Posted by Colin Randall

Sunderland fans celebrate Manchester City beating Manchester United to the Premier League title by doing the Poznan.GettyImagesSunderland fans celebrate Manchester City beating Manchester United to the Premier League title by doing the Poznan.

Hundreds of hospital wards, we are told, have been closed by the spread of Norovirus.

But another nasty bug - the Poznan virus - is doing the rounds and has affected worrying numbers of Manchester United supporters who have gone down with distressing symptoms ranging from gross over-reaction and humourlessness to an irrational desire for vengeance.

Fortunately for those whose responsibility it is to cope with this outbreak, the cause has already been identified: lingering United anger at the Poznan-style mockery indulged in by some supporters of Sunderland, to the amusement of many more (and neutrals), at the end of the final game of last season at the Stadium of Light.

United had won the game 1-0 - no surprise there, then - and United left the field thinking themselves Premier League champions.

But late news from the Etihad, where Manchester City had come from behind in sensational fashion, equalising and then winning (against QPR) in stoppage time to claim the title, abruptly halted one sort of celebration in the away end and prompted another among home fans.

Typical club-on-club banter? A bit of innocent fun, unappreciated on the day but quickly forgotten? Not in the eyes of everyone.

Wayne Rooney led the charge: "When the final whistle went, we didn't really know what the score at City was. But then we heard the Sunderland fans cheering. It was sad to see that because they should be supporting their own team really. They didn't have the best of seasons so for them to be cheering like that was sad.
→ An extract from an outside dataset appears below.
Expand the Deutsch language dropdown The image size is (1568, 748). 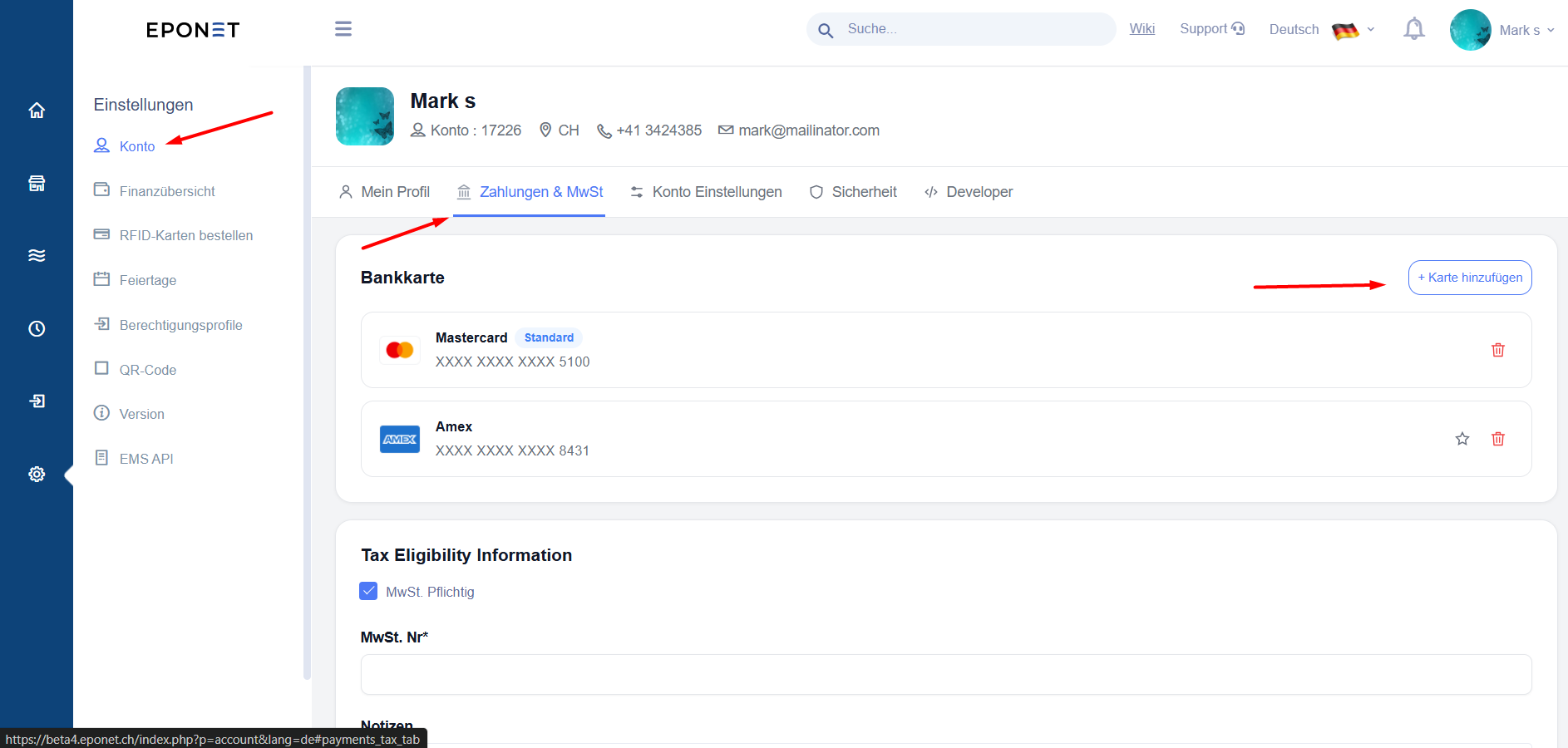click(1322, 30)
It was something myself and a lot of the players won't forget."

And the theme has been followed relentlessly by followers of Rooney's club, most of them naturally accustomed to a culture of expecting to win pretty much every game, triumph in every competition entered.

For some, thrashing Sunderland at Old Trafford on Saturday would not be, as is more common, just another day at the office. It would deliver the revenge so dearly sought.
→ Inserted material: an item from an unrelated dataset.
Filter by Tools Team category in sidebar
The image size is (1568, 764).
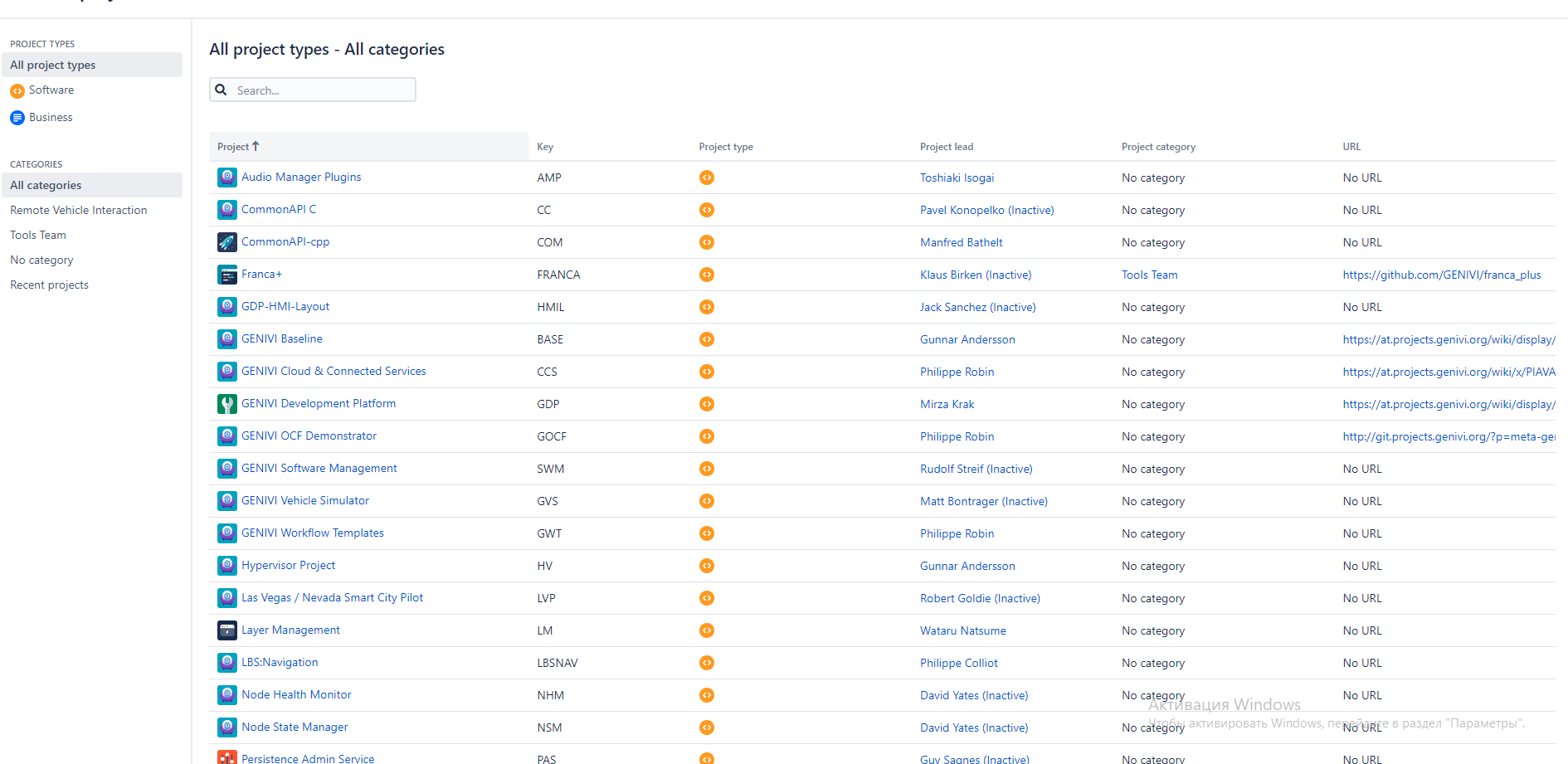[38, 235]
At his Man Utd fan site Republik of Mancunia, my electronic friend Scott the Red quoted more of Rooney's thoughts, this time from his autobiography (using the "auto" part of that word in the loosest sense): "I don't know where I will play the previous games before it, I just want to play against Sunderland. When the fixtures come out I look for three games - City, Liverpool and Everton. This time I checked the Sunderland game. If there is one team that I want to beat this season it will be Sunderland."

Answering questions at Salut! Sunderland, Scott explained that the episode had removed his soft spot for Sunderland. "... after your fans celebrated City's title win last season, I don't have much time for Sunderland. In all honesty, I hope you get relegated."
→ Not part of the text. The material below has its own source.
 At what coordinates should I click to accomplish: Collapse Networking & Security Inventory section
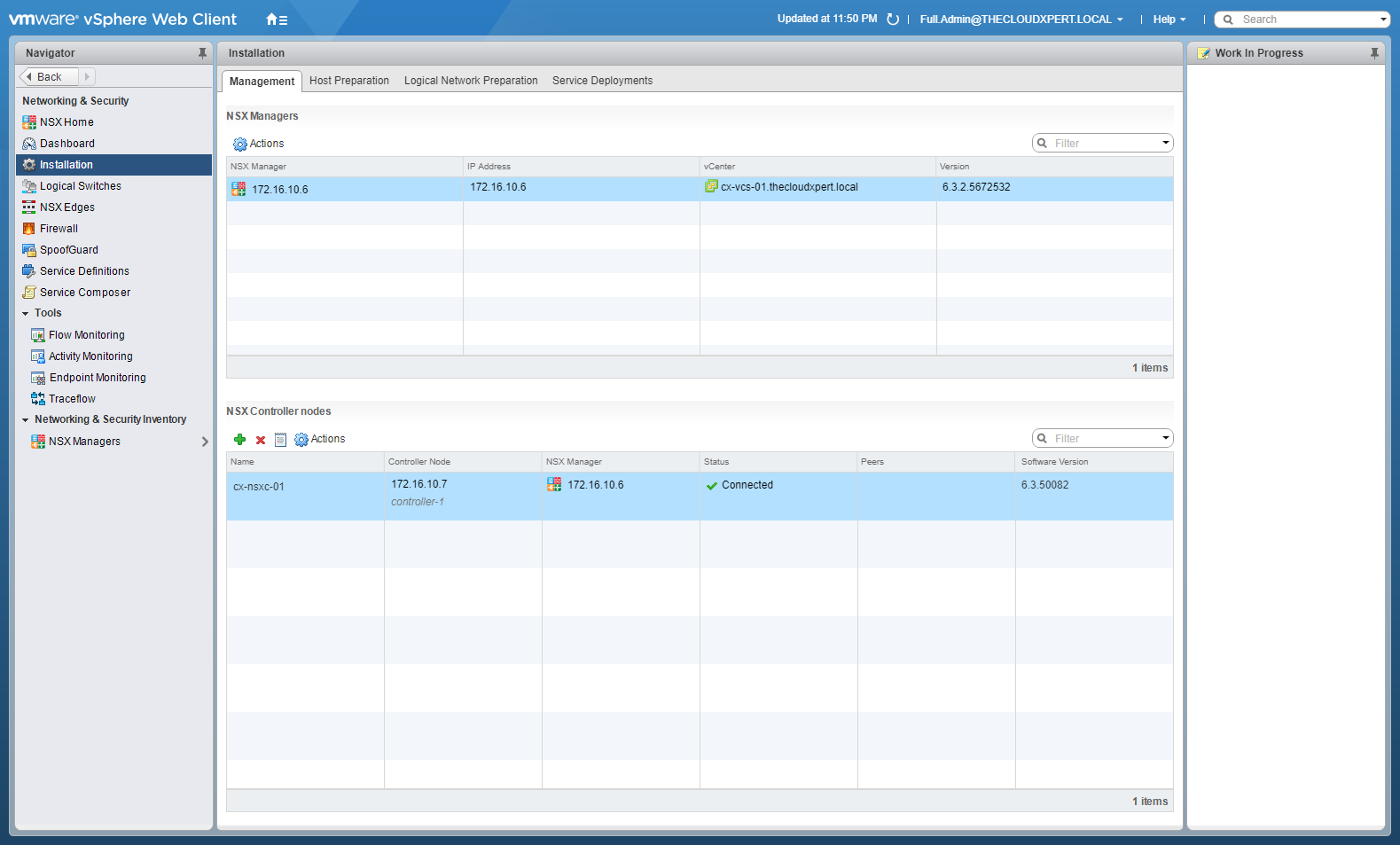(x=26, y=420)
The responses at Scott's site, along with countless Twitter messages, suggest his view is widely held by the United faithful.

Among the more restrained offerings (I have tidied up the English): "I just hope Utd teaches those guys a few manners", "their fans do not deserve a Premier League team", "finally! Been looking forward to this game since May. Couldn't care less about SAFC as a club so you might think I wouldn't be to bothered, but gawd I detest Sunderland fans", "always fancy us to score, but frankly hoping we put up a Rugby score line for this one. 9 - nil".

Could these be the same United supporters who mocked Sunderland during the woeful 15-point and 19-point relegation seasons of the last decade? Perhaps not; maybe we are dealing with altogether more sensitive souls who really ought to be up in the hospitality suites munching those prawn sandwiches - Roy Keane's baffling idea of culinary elitism - and offering polite applause when exciting things happen on the field of play.

But in the broader scheme of things, is it not slightly pathetic to hold a grudge when ultimately harmless taunting is inspired by such a dramatic turn of events as occurred on May 13?

One United supporter rebuked my response to that effect and also complained that Sunderland supporters resorted to chants about the Munich air disaster.

Now there, as I was quick to acknowledge, would be real cause for offence. To glory in disaster is scandalous and probably deserves not only contempt but serious punishment.

I can honestly say I have not been aware of such abominable behaviour in the many games between Sunderland and United that I have attended over a period approaching half a century. Equally, I do not dispute the possibility that it has happened; it does not require saintly qualities to recognise that every club has a proportion of mindless oafs within its support.

But what occurred in May is staggeringly trivial and has no place in the memories of supporters of one of the greatest football clubs in the history of the game.

Forgive me for taking it as the deepest of honours if it is genuinely the case that Wayne Rooney and Manchester United need such motivation, months later, to feel able to beat Sunderland. And to those poor Poznan sufferers: get well soon.